In 1973, she earned her master's degree at the Río Piedras campus of the University of Puerto Rico and that same year she began to teach at that institution's Mayagüez campus. During her summers she took courses towards her Ph.D. at the Johannes Gutenberg University of Mainz in Germany and in 1979 earned her Ph.D. in social psychology with minors in linguistics and sociology.

==Genealogist==
Acosta returned to Puerto Rico and in 1980 she became interested in genealogy. On April 29, 1989 she became one of the founding members of the Sociedad Puertorriqueña de Genealogía (Puerto Rican Genealogical Society). The society's aim is the following:
- To foster the scientific study of Puerto Rican Genealogy
- To cooperate with the preservation of historic documents of Puerto Rico.
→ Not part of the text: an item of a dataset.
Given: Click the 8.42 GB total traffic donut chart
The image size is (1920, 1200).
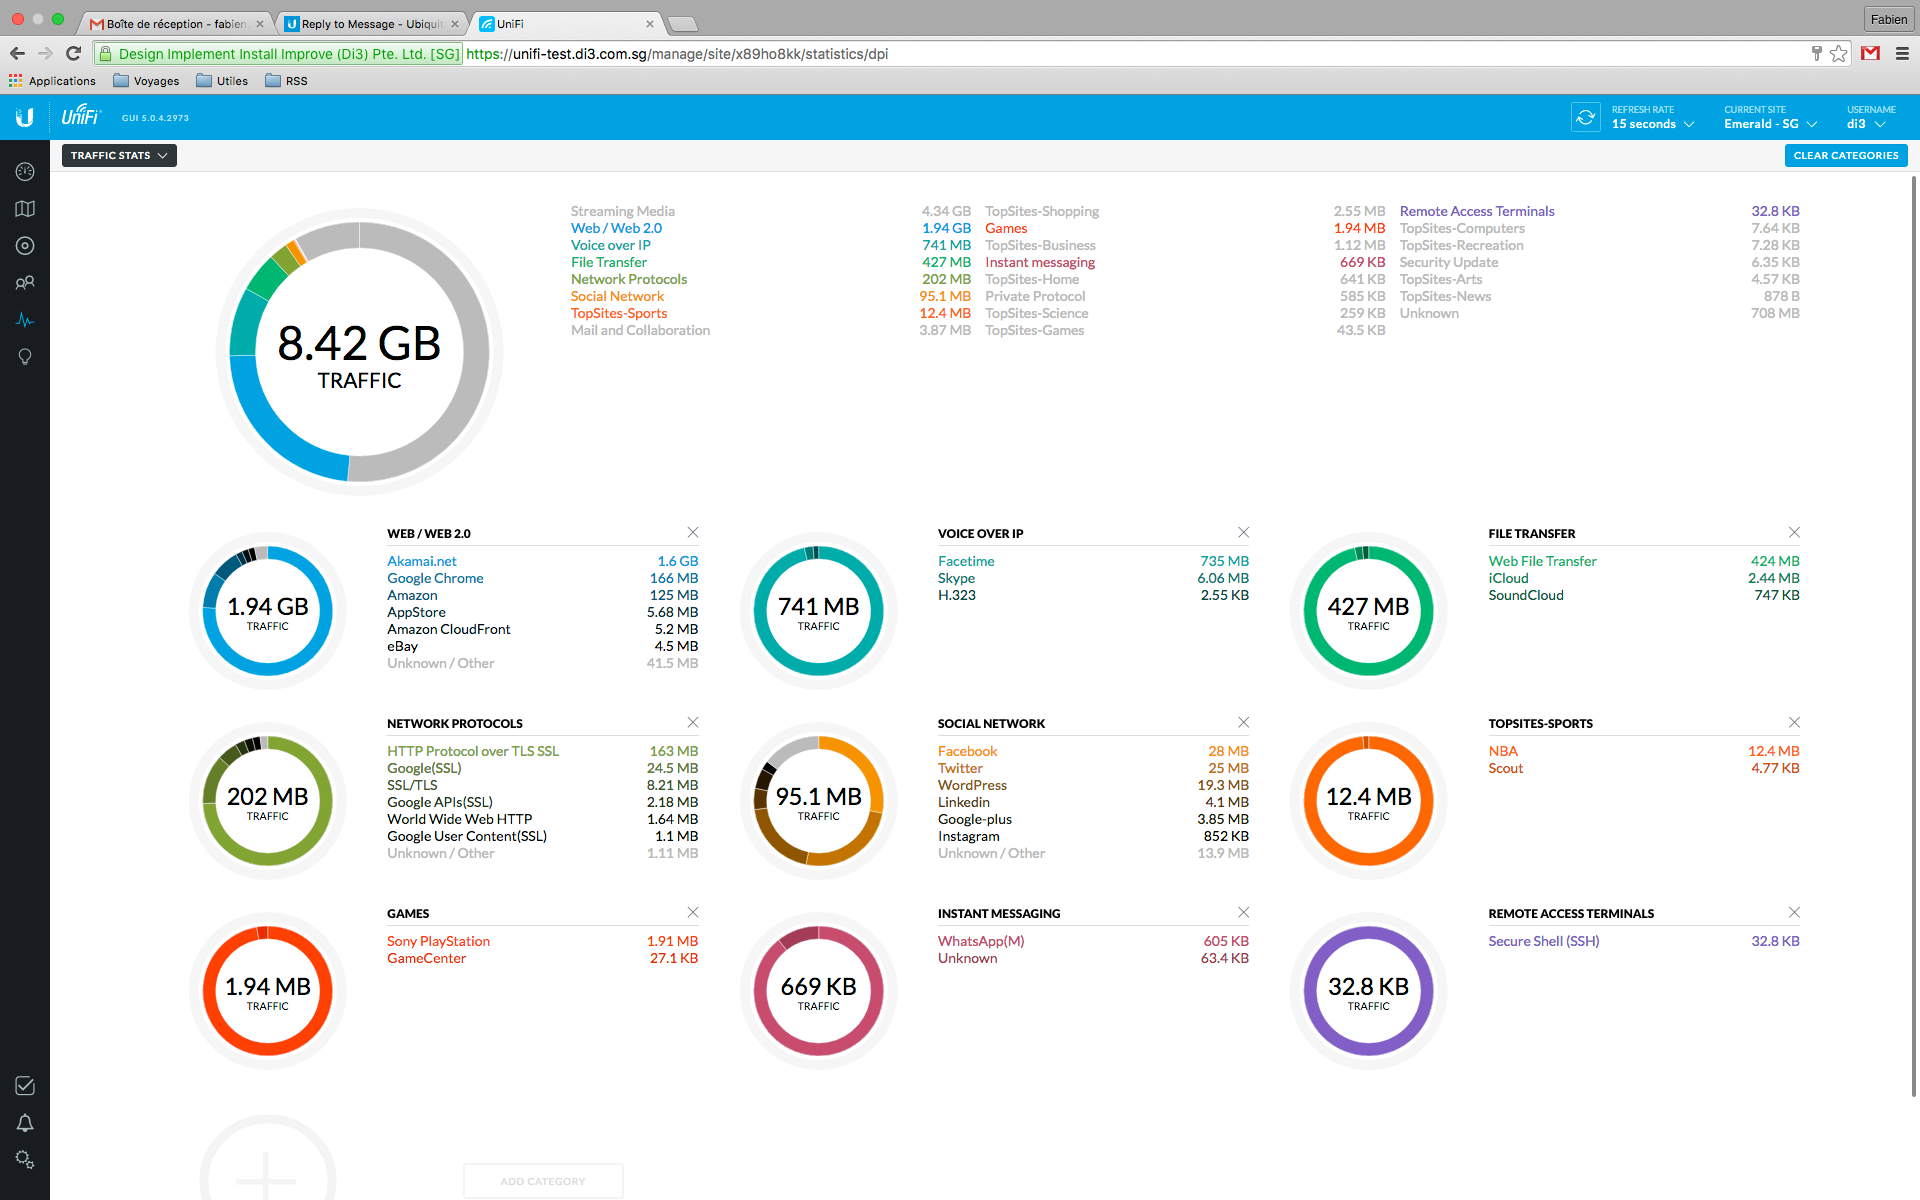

- To promote educational activities (Seminars, Conferences, Exhibitions, etc.) related to the search of the genealogical roots of Puerto Ricans.

==Written works==
Acosta had also authored many articles on psychology and other topics which include Puerto Rican history and which have been published in various publications such as The San Juan Star, Atenea and so on. Among the literary works which she has either authored or co-authored are the following:
- "Familias de Cabo Rojo", (Families of Cabo Rojo), 1983, by Dr. Ursula Acosta and David Enrique Cuesta Camacho- This publication covers the Genealogies of 16 families of Cabo Rojo, Puerto Rico. It covers the 18th and 19th centuries.
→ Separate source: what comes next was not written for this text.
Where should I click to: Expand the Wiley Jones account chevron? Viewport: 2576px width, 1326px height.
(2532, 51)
- "Cabo Rojo: Notas para su historia" (Cabo Rojo: Notations for its history), by Dr. Ursula Acosta and Antonio "Mao" Ramos Ramírez de Arellano
- "Cofresí y Ducoudray: Dos hombres al margen de la historia" (Cofresi and Ducoudray, two men at the margin of history), Editorial Edil, Río Piedras, PR, 1991, by Dr. Ursula Acosta
- "New Voices of Old: Five Centuries of Puerto Rican Cultural History", 1987, by Dr. Ursula Acosta - an anthology of interviews, both real and imaginary, conducted by the author to Puerto Ricans covering various centuries.

==Later years==
Acosta was a member of various organizations, among them the American Psychological Association, Asociación Histórica de Puerto Rico (Historical Association of Puerto Rico), National Genealogical Association and Der Herold. She served in the chair of the appeals board of the Selective Service for Puerto Rico for 20 years. In 1995, Acosta retired from teaching at the University of Puerto Rico at Mayagüez. Due to her husband's ill health, she retired from most of her professional activities. She continued to reside in the town of Hormigueros, Puerto Rico. Besides her son Hans, who was born in Puerto Rico, the couple had two other children, Dennis and Peter who were born in Germany. On September 10, 2018, she died while hospitalized in San Germán, Puerto Rico.